70% das adolescentes não voltam à escola após o parto

A demora na procura por atendimento especializado implica na alta incidência de bebês prematuros

Escrito por Redação ,
Legenda: Além dos riscos para o feto, a gravidez num corpo ainda imaturo pode afetar a mãe, sujeita a pré-eclâmpsia, pressão alta e diabetes
Foto: Foto: Nah Jereissati

Em outubro do ano passado, Maria Vitória veio ao mundo na Maternidade-Escola Assis Chateaubriand (Meac), no bairro Rodolfo Teófilo, em Fortaleza. Hoje, aos cinco meses, está sadia e recebe cuidados da mãe, K.S.S., que a teve bem jovem, aos 15 anos de idade. O caso, porém, não é exceção: dos cinco mil partos realizados anualmente na unidade, 25% ocorrem em adolescentes. Segundo levantamentos da Meac, 70% delas não voltam às salas de aula nos anos seguintes e 37% têm reincidência de gravidez em até cinco anos.

No Ceará, em 2015, dos 131.522 bebês nascidos vivos nas maternidades, conforme o Instituto Brasileiro de Geografia e Estatística (IBGE), 24.823 tiveram mães adolescentes, ou seja, 19% dos partos no Estado. Delas, 1.215 eram menores de 15 anos e 23.608 tinham de 15 a 19 anos. Os dados indicam uma questão de saúde pública, como observa a ginecologista e obstetra Zenilda Bruno, chefe da Divisão Médica da Maternidade e coordenadora do Ambulatório do Adolescente.

"Muitas dessas meninas não fazem o pré-natal adequadamente porque escondem a gravidez da família até quando podem, desenvolvendo anemia e infecções, o que dificulta um tratamento adequado", afirma a médica. A demora na procura por atendimento especializado implica na alta incidência de bebês prematuros, nascidos antes de 32 semanas. Além dos riscos para o feto, a gravidez num corpo ainda imaturo pode afetar a mãe, sujeita a pré-eclâmpsia, pressão alta e diabetes.

"Diminuindo a idade, aumenta-se a gravidade. Antigamente, atendíamos a meninas com uma média de 16 anos; hoje, chegam de 15, 14, até 13", preocupa-se a médica. Em 30 anos de trabalho, o Ambulatório do Adolescente, referência nacional no atendimento a adolescentes grávidas, já atendeu a 44.275 meninas até 18 anos de idade, somando 121.277 consultas de pré-natal e de ginecologia.

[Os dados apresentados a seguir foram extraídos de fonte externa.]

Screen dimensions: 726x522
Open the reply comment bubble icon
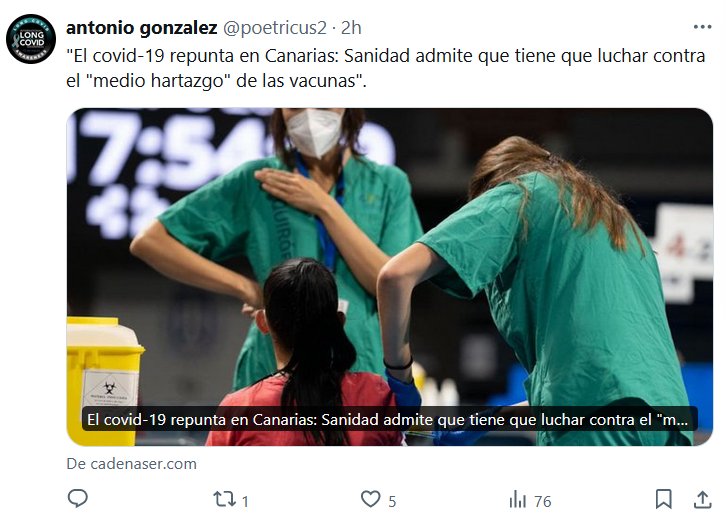coord(78,499)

Como atenta Zenilda Bruno, grande parte das pacientes atendidas na Meac também está inserida num contexto de vulnerabilidade social. Além disso, 90% não vivem com os companheiros, ou passam a morar com eles depois que o bebê nasce. "A reincidência na gravidez costuma ocorrer em até um ano, principalmente se a adolescente não for casada. Se ela não tem um companheiro fixo, acha que não precisa de métodos de concepção", explica a médica.

Vulneráveis

Enquanto o parceiro constrói a casa da família, em Forquilha, K.S.S. Amamenta Maria Vitória e tem na tarefa sua única preocupação. "Eu não quero mais estudar", afirma com segurança. Segundo ela, os planos para o futuro ainda são incertos, bastando que a filha "tenha saúde". Para Zenilda, decisões assim criam um novo ciclo de vulnerabilidade porque as adolescentes, sem estudos ou capacitação, ficam impossibilitadas de atingirem maior estabilidade financeira e social.

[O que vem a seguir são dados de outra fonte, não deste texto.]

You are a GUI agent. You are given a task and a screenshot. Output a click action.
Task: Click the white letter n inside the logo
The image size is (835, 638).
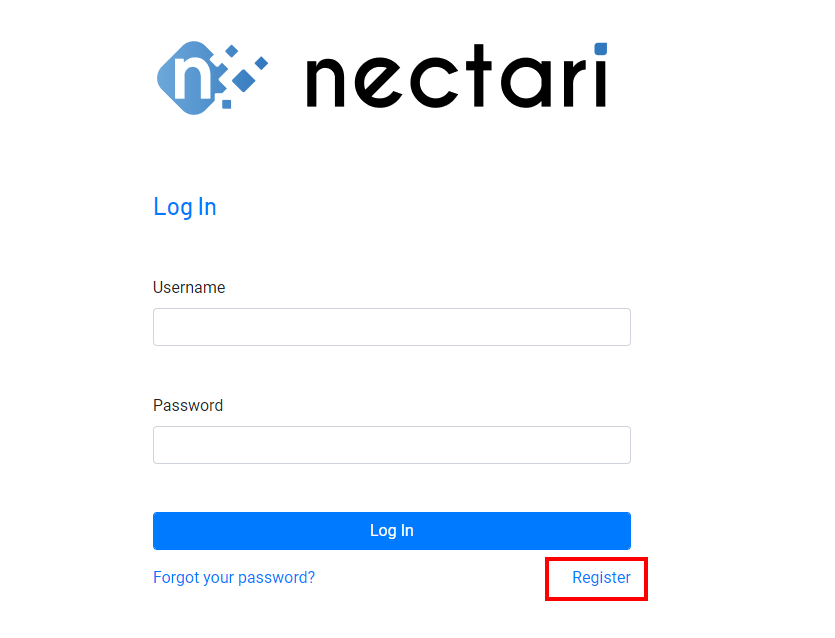click(x=193, y=78)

A fim de evitar situações assim, as adolescentes também optam pelo aborto. A médica afirma que as algumas garotas chegam à unidade com os companheiros, alguns também adolescentes, ou mesmo sozinhas, já sangrando após o uso de medicação abortiva. "Existe um tabu muito grande em se falar de sexualidade feminina, embora estejamos no século XXI, porque os pais acham que as filhas não têm relações sexuais. É complicado mudar a cultura", acredita a médica.

Saída

Para ela, a saída está no desenvolvimento de políticas públicas em postos de saúde e escolas, com mais informação sobre prevenção, anticoncepção, cuidados com o recém-nascido, amamentação, orientação para o parto e planejamento familiar. Os temas serão discutidos na "Semana do Adolescente", evento que marca o início das comemorações pelos 30 anos do Ambulatório. A abertura aconteceu no dia 28 de março, às 8h30.

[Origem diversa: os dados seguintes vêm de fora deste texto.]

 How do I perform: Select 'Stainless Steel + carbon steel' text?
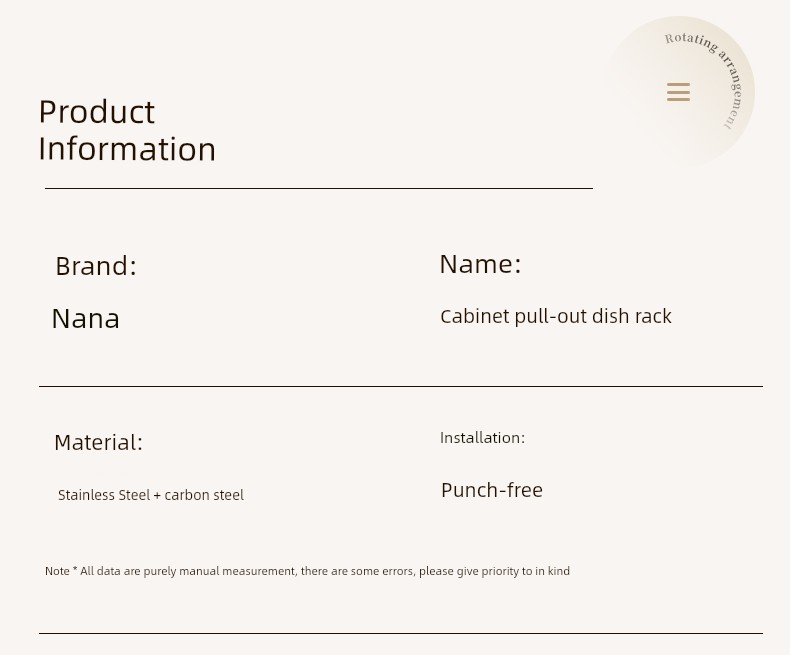(x=151, y=495)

No dia 29, foram oferecidas vacinas contra o vírus HPV para crianças e adolescentes da comunidade que tenham entre 9 e 14 anos, além da distribuição de preservativos aos vacinados. Já no dia 31, aconteceram palestras sobre prevenção às Infecções Sexualmente Transmissíveis (ISTs) para alunos da rede pública de ensino, com teatro de fantoches.